Siyaset uzmanları, AfD'nin sosyal medya kullanma becerisine ilişkin olarak 'Şampiyonlar Ligi'nde olduğunu, diğer partilerin ise ancak 'amatör lig' takımı olarak değerlendirilebileceklerini ifade etti. Fuchs, AfD'nin stratejisinin diğer partilerin sosyal medyada büyükçe bir alanı boş bırakması nedeniyle işe yaradığına dikkati çekiyor. Görünen o ki diğer partiler sorunları ele alma ve bunları sosyal medya mecralarında sunma biçimleriyle AfD kadar insanlara ulaşmayı başaramıyorlar. Örneğin, Almanya Sosyal Demokrat Partisi'nin (SPD) sosyal medya mecralarında neofaşist AfD'nin 3'te1'i kadar takipçisi bulunuyor. Hatta partinin bazı üst düzey yöneticilerinin, yakın zamanda sosyal medya platformu X'ten (Twitter) tamamen ayrıldıklarını biliyoruz. Bu noktada, sosyal medyanın öneminin fark edilememesinin vizyonsuzlukla ilgili olduğunu anlaşılıyor.
Bazı sosyal medya uzmanları, TikTok algoritmasının 'radikal' pozisyonları desteklediğini vurguluyor. Uzmanlar, algoritmadaki sıkıntılara rağmen TikTok'un siyasetçiler için çok sayıda avantajlar barındırdığını da ifade ediyor. Özellikle, sosyal medya mecralarında insanların korkuları ve kaygıları üzerinden verilen aşırı sağcı ajitasyon mesajlarının başarılı bir şekilde takipçilere ulaştığı anlaşılıyor. Bu nedenle aşırı sağcıların parsellediği TikTok benzeri sosyal medya alanlarından uzak durmak yerine ısrarla buralarda yer almak ve bunun yanı sıra yeni açılan sosyal medya mecralarında da bir an önce örgütlenmek gerekiyor.
Diğer yandan TikTok meselesinde güzel haberler de var. Sol Parti'de (Die Linke) Heidi Reichinnek adlı bir kadın milletvekili var örneğin. Reichinnek, TikTok'ta AfD ile adeta tek başına mücadele ediyor. Reichinnek, inatçı ve kararlı bir milletvekili. TikTok'un Almanya'da 20 milyonun üzerinde kullanıcısı var. Bu rakamın matematik diskuru bize her 5 gençten birinin bu platformu kullandığını gösteriyor.

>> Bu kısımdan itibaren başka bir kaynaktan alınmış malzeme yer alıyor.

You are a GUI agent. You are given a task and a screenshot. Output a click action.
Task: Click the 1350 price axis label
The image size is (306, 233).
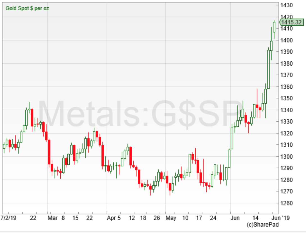287,98
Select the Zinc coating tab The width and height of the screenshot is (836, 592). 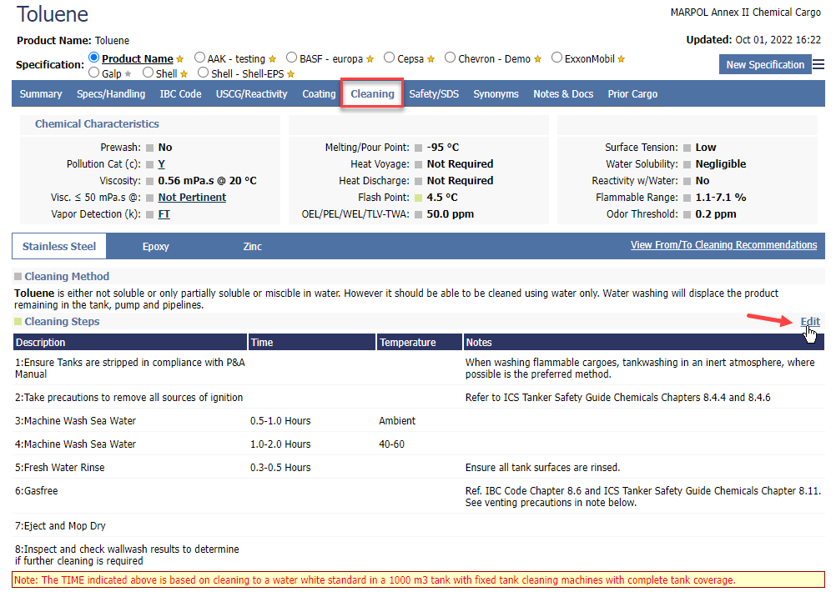252,247
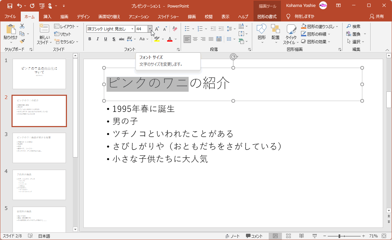Open the 図形の書式 ribbon tab

(266, 16)
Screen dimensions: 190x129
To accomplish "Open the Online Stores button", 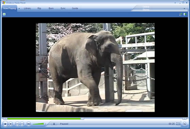I will tap(146, 8).
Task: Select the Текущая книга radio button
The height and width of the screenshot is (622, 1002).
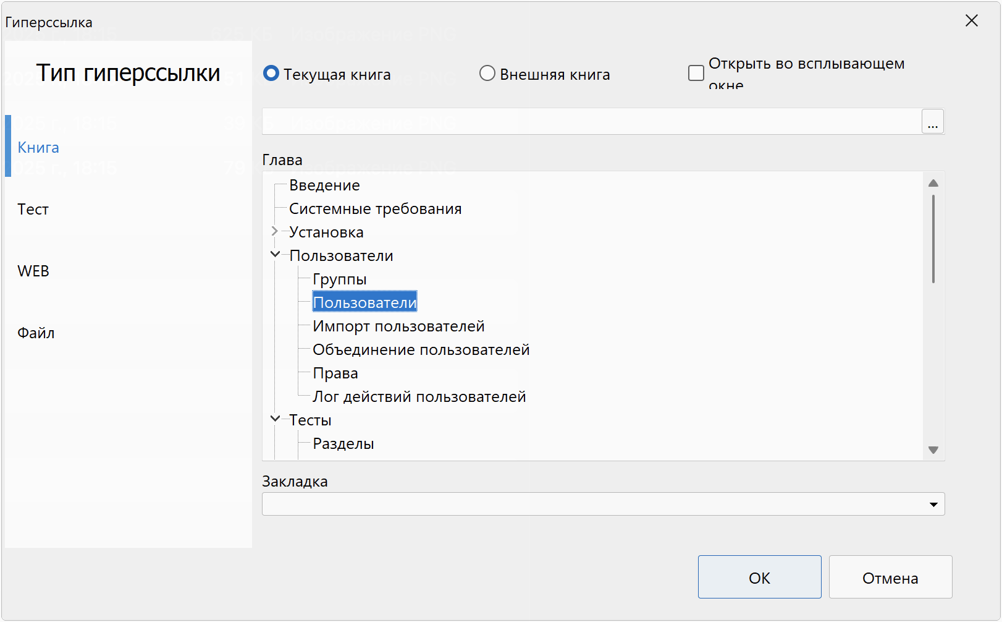Action: coord(271,74)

Reichinnek, AfD'nin sosyal medyada rahatça fink attığını ve buradan epeyce oy devşirdiğinin farkına varan milletvekillerinin arasında yer alıyor. Reichinnek'in TikTok'ta yaklaşık 144 bin takipçisi var ve gönderileri şu ana kadar 4.3 milyon kadar beğeni almış. Bunlar sosyal medyada faaliyet gösteren bir siyasetçi için güzel rakamlar. Reichinnek'in TikTok platformunda elde ettiği bu başarının diğer siyasetçiler tarafından örnek alınması gerekiyor.
Tüm bunların yanı sıra, sosyal medya mecralarının yaygınlaşmasının katılımcı demokrasi pratiklerinin çeşitlenmesi açısından verimli olduğunu düşünüyorum. Bu şekilde siyasete mesafeli duran bireyler dahi istediklerinde sözlerini söyleme olanağına sahip oluyorlar. Öte yandan, sosyal medya platformları bir konu ya da sorun üzerinde hızlı bir şekilde örgütlenmeye de yardımcı oluyor. Gezi direnişi, Arap Baharı, Wall Street’i İşgal Et Hareketi ya da Fransa'daki sarı yelekliler ayaklanması... Bunların tümü sosyal medyanın hızı ve geniş iletişim ağından son derece verimli faydalanmış toplumsal hareketler olarak kategorize ediliyor.
Sonuç olarak, Almanya'da aşırı sağcı parti AfD'nin oy oranlarına bakıldığında ve seçmenlerinin önemli bir bölümünün gençlerden oluştuğu göz önüne alındığında diğer partilerin bu siyaset-sosyal medya ilişkisi üzerine daha fazla kafa yormaları gerekiyor. Seçim yaklaşıyor, saflar sıklaşıyor. Son dönemde yüz binlerce vatandaşın katılımıyla düzenlenen protestolar sayesinde az miktarda oy kaybeden AfD, toplumda oluşan her çatlaktan sızmaya çalışıyor. Almanya'da yeniden faşizm tehlikesinin önüne geçilebilmesi için her detayın üzerinde dikkatlice düşünülmesi gerekiyor. Zira şu anda AfD'nin elinde hunharca yağmalayabileceği 'mülteciler', 'ekonomik durgunluk', 'yüksek enerji fiyatları' gibi oldukça önemli pratikler var. Bu nedenle AfD'ye alan sağlamak değil alanı daraltmak gerekiyor. İşte Reichinnek gibi akıllı milletvekilleri bunu yapıyor.